*** Page excerpt ***
Insertion of Sound Objects Into a Downmixed Audio Signal

PublishedJanuary 30, 2018

Assigneenot available in USPTO data we have

InventorsLeif J. SAMUELSSON Phillip WILLIAMS Christian SCHINDLER Wolfgang A. SCHILDBACH

Technical Abstract

Patent Claims

19 claims

Legal claims defining the scope of protection, as filed with the USPTO.

1. A method for inserting a first audio signal into a bitstream which comprises a downmix signal and associated bitstream metadata; wherein the downmix signal and associated bitstream metadata are indicative of an audio program comprising a plurality of spatially diverse audio signals; wherein the downmix signal comprises at least one audio channel; wherein the bitstream metadata comprises upmix metadata for reproducing the plurality of spatially diverse audio signals from the at least one audio channel; wherein the method comprises mixing the first audio signal with the downmix signal to generate a modified downmix signal comprising at least one modified audio channel; modifying the bitstream metadata to generate modified bitstream metadata; and generating an output bitstream comprising the modified downmix signal and the associated modified bitstream metadata; wherein the modified downmix signal and associated modified bitstream metadata are indicative of a modified audio program comprising a plurality of modified spatially diverse audio signals, wherein the plurality of spatially diverse audio signals comprises a plurality of audio objects; the plurality of modified spatially diverse audio signals comprises a plurality of modified audio objects; the bitstream metadata comprises object metadata for the plurality of audio objects; the object metadata of an audio object is indicative of a position of the audio object within a 3-dimensional reproduction environment; the downmix signal and the modified downmix signal are reproducible within a downmix reproduction environment; modifying the bitstream metadata comprises modifying the object metadata to yield modified object metadata of the modified bitstream metadata, such that the modified object metadata of a modified audio object is indicative of a position of the modified audio object within the downmix reproduction environment.
***
▶ [Set of tasks]
a. Copy the patent page on inserting sound objects into a downmixed audio signal in full, without changing anything.
b. Write out, word for word, only the lines of the records from the line with "is (646, 967)." up to and including the line with "blurred-subtitle is located".
*** Material shown ***
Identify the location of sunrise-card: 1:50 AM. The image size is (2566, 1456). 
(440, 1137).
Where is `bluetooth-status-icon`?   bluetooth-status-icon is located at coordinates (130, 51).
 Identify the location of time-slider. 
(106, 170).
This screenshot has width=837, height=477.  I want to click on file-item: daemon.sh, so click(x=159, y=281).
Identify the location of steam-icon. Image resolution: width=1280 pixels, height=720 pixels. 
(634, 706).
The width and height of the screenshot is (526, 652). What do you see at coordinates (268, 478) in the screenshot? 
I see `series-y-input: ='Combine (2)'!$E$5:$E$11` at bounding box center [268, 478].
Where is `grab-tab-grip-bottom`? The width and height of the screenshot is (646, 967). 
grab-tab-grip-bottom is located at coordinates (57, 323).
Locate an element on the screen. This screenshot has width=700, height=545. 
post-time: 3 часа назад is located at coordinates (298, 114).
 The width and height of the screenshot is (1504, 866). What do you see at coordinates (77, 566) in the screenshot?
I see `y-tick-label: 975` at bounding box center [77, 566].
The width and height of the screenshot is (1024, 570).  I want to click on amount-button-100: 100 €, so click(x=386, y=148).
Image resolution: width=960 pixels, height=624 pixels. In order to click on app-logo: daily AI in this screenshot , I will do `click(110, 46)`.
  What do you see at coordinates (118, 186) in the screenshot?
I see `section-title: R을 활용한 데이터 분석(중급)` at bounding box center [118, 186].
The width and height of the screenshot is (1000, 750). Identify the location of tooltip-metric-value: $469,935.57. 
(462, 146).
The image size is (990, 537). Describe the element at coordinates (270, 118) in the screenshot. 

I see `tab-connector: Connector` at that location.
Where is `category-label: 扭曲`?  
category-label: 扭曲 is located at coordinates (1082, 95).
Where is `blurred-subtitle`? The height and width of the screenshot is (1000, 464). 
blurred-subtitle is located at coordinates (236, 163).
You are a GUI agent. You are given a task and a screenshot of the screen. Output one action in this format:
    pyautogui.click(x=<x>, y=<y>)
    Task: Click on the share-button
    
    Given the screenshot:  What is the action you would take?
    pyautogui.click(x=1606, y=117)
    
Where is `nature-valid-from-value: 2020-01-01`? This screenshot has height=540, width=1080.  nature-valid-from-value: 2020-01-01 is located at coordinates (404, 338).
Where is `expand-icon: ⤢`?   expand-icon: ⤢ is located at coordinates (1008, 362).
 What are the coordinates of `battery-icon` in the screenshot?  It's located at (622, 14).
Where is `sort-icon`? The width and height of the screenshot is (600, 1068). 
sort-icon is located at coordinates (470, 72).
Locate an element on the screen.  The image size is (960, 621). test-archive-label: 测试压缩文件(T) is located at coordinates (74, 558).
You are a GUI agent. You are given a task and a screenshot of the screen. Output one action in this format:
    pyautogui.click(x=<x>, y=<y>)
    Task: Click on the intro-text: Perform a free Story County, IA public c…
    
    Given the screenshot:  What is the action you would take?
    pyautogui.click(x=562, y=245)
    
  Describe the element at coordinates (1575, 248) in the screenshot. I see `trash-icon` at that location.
***
▶ [List of answers]
a.
Insertion of Sound Objects Into a Downmixed Audio Signal

PublishedJanuary 30, 2018

Assigneenot available in USPTO data we have

InventorsLeif J. SAMUELSSON Phillip WILLIAMS Christian SCHINDLER Wolfgang A. SCHILDBACH

Technical Abstract

Patent Claims

19 claims

Legal claims defining the scope of protection, as filed with the USPTO.

1. A method for inserting a first audio signal into a bitstream which comprises a downmix signal and associated bitstream metadata; wherein the downmix signal and associated bitstream metadata are indicative of an audio program comprising a plurality of spatially diverse audio signals; wherein the downmix signal comprises at least one audio channel; wherein the bitstream metadata comprises upmix metadata for reproducing the plurality of spatially diverse audio signals from the at least one audio channel; wherein the method comprises mixing the first audio signal with the downmix signal to generate a modified downmix signal comprising at least one modified audio channel; modifying the bitstream metadata to generate modified bitstream metadata; and generating an output bitstream comprising the modified downmix signal and the associated modified bitstream metadata; wherein the modified downmix signal and associated modified bitstream metadata are indicative of a modified audio program comprising a plurality of modified spatially diverse audio signals, wherein the plurality of spatially diverse audio signals comprises a plurality of audio objects; the plurality of modified spatially diverse audio signals comprises a plurality of modified audio objects; the bitstream metadata comprises object metadata for the plurality of audio objects; the object metadata of an audio object is indicative of a position of the audio object within a 3-dimensional reproduction environment; the downmix signal and the modified downmix signal are reproducible within a downmix reproduction environment; modifying the bitstream metadata comprises modifying the object metadata to yield modified object metadata of the modified bitstream metadata, such that the modified object metadata of a modified audio object is indicative of a position of the modified audio object within the downmix reproduction environment.

b.
Where is `grab-tab-grip-bottom`? The width and height of the screenshot is (646, 967). 
grab-tab-grip-bottom is located at coordinates (57, 323).
Locate an element on the screen. This screenshot has width=700, height=545. 
post-time: 3 часа назад is located at coordinates (298, 114).
 The width and height of the screenshot is (1504, 866). What do you see at coordinates (77, 566) in the screenshot?
I see `y-tick-label: 975` at bounding box center [77, 566].
The width and height of the screenshot is (1024, 570).  I want to click on amount-button-100: 100 €, so click(x=386, y=148).
Image resolution: width=960 pixels, height=624 pixels. In order to click on app-logo: daily AI in this screenshot , I will do `click(110, 46)`.
  What do you see at coordinates (118, 186) in the screenshot?
I see `section-title: R을 활용한 데이터 분석(중급)` at bounding box center [118, 186].
The width and height of the screenshot is (1000, 750). Identify the location of tooltip-metric-value: $469,935.57. 
(462, 146).
The image size is (990, 537). Describe the element at coordinates (270, 118) in the screenshot. 

I see `tab-connector: Connector` at that location.
Where is `category-label: 扭曲`?  
category-label: 扭曲 is located at coordinates (1082, 95).
Where is `blurred-subtitle`? The height and width of the screenshot is (1000, 464). 
blurred-subtitle is located at coordinates (236, 163).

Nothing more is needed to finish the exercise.